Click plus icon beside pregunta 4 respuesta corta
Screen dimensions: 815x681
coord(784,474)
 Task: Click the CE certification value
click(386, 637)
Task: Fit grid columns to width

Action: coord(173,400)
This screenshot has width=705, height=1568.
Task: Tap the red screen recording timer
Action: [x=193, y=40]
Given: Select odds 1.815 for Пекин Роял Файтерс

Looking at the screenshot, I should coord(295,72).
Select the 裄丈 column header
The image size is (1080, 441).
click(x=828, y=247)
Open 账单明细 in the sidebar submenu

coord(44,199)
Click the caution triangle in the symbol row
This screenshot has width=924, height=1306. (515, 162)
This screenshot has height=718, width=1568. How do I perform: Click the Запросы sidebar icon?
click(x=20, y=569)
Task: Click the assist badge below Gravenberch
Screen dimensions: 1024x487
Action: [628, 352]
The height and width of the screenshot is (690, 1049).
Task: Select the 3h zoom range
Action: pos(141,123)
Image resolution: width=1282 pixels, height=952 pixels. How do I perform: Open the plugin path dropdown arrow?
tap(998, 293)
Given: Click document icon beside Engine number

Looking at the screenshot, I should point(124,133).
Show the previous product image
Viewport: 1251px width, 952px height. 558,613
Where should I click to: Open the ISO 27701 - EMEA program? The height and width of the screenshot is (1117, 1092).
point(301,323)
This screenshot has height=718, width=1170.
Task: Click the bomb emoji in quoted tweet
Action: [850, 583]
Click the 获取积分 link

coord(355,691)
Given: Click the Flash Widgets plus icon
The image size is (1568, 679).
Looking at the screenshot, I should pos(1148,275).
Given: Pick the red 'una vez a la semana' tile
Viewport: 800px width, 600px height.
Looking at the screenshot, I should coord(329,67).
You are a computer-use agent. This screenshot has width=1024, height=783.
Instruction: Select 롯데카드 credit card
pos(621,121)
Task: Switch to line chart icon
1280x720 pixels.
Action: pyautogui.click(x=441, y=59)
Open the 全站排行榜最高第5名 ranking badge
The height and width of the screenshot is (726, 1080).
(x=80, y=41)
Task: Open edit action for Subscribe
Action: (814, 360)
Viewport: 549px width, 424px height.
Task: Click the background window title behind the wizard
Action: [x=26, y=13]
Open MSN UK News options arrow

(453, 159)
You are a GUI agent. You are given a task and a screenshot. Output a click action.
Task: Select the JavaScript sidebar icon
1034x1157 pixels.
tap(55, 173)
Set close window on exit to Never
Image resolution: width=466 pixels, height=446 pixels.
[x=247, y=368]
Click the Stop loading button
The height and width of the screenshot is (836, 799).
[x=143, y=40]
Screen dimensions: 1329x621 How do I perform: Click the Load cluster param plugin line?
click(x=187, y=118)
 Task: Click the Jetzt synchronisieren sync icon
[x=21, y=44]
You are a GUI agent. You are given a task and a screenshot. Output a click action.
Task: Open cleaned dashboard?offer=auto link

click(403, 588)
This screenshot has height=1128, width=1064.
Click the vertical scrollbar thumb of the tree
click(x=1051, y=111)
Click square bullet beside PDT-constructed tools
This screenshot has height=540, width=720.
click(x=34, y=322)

### ASSIGNMENT
For this exercise, set down the entire listing above exactly as given.

### COMPLETED TASK
Click plus icon beside pregunta 4 respuesta corta
Screen dimensions: 815x681
coord(784,474)
 Task: Click the CE certification value
click(386, 637)
Task: Fit grid columns to width

Action: coord(173,400)
This screenshot has width=705, height=1568.
Task: Tap the red screen recording timer
Action: [x=193, y=40]
Given: Select odds 1.815 for Пекин Роял Файтерс

Looking at the screenshot, I should coord(295,72).
Select the 裄丈 column header
The image size is (1080, 441).
click(x=828, y=247)
Open 账单明细 in the sidebar submenu

coord(44,199)
Click the caution triangle in the symbol row
This screenshot has width=924, height=1306. (515, 162)
This screenshot has height=718, width=1568. How do I perform: Click the Запросы sidebar icon?
click(x=20, y=569)
Task: Click the assist badge below Gravenberch
Screen dimensions: 1024x487
Action: [628, 352]
The height and width of the screenshot is (690, 1049).
Task: Select the 3h zoom range
Action: pos(141,123)
Image resolution: width=1282 pixels, height=952 pixels. How do I perform: Open the plugin path dropdown arrow?
tap(998, 293)
Given: Click document icon beside Engine number

Looking at the screenshot, I should point(124,133).
Show the previous product image
Viewport: 1251px width, 952px height. 558,613
Where should I click to: Open the ISO 27701 - EMEA program? The height and width of the screenshot is (1117, 1092).
point(301,323)
This screenshot has height=718, width=1170.
Task: Click the bomb emoji in quoted tweet
Action: [850, 583]
Click the 获取积分 link

coord(355,691)
Given: Click the Flash Widgets plus icon
The image size is (1568, 679).
Looking at the screenshot, I should pos(1148,275).
Given: Pick the red 'una vez a la semana' tile
Viewport: 800px width, 600px height.
Looking at the screenshot, I should coord(329,67).
You are a computer-use agent. This screenshot has width=1024, height=783.
Instruction: Select 롯데카드 credit card
pos(621,121)
Task: Switch to line chart icon
1280x720 pixels.
Action: pyautogui.click(x=441, y=59)
Open the 全站排行榜最高第5名 ranking badge
The height and width of the screenshot is (726, 1080).
(x=80, y=41)
Task: Open edit action for Subscribe
Action: (814, 360)
Viewport: 549px width, 424px height.
Task: Click the background window title behind the wizard
Action: [x=26, y=13]
Open MSN UK News options arrow

(453, 159)
You are a GUI agent. You are given a task and a screenshot. Output a click action.
Task: Select the JavaScript sidebar icon
1034x1157 pixels.
tap(55, 173)
Set close window on exit to Never
Image resolution: width=466 pixels, height=446 pixels.
[x=247, y=368]
Click the Stop loading button
The height and width of the screenshot is (836, 799).
[x=143, y=40]
Screen dimensions: 1329x621 How do I perform: Click the Load cluster param plugin line?
click(x=187, y=118)
 Task: Click the Jetzt synchronisieren sync icon
[x=21, y=44]
You are a GUI agent. You are given a task and a screenshot. Output a click action.
Task: Open cleaned dashboard?offer=auto link

click(403, 588)
This screenshot has height=1128, width=1064.
Click the vertical scrollbar thumb of the tree
click(x=1051, y=111)
Click square bullet beside PDT-constructed tools
This screenshot has height=540, width=720.
click(x=34, y=322)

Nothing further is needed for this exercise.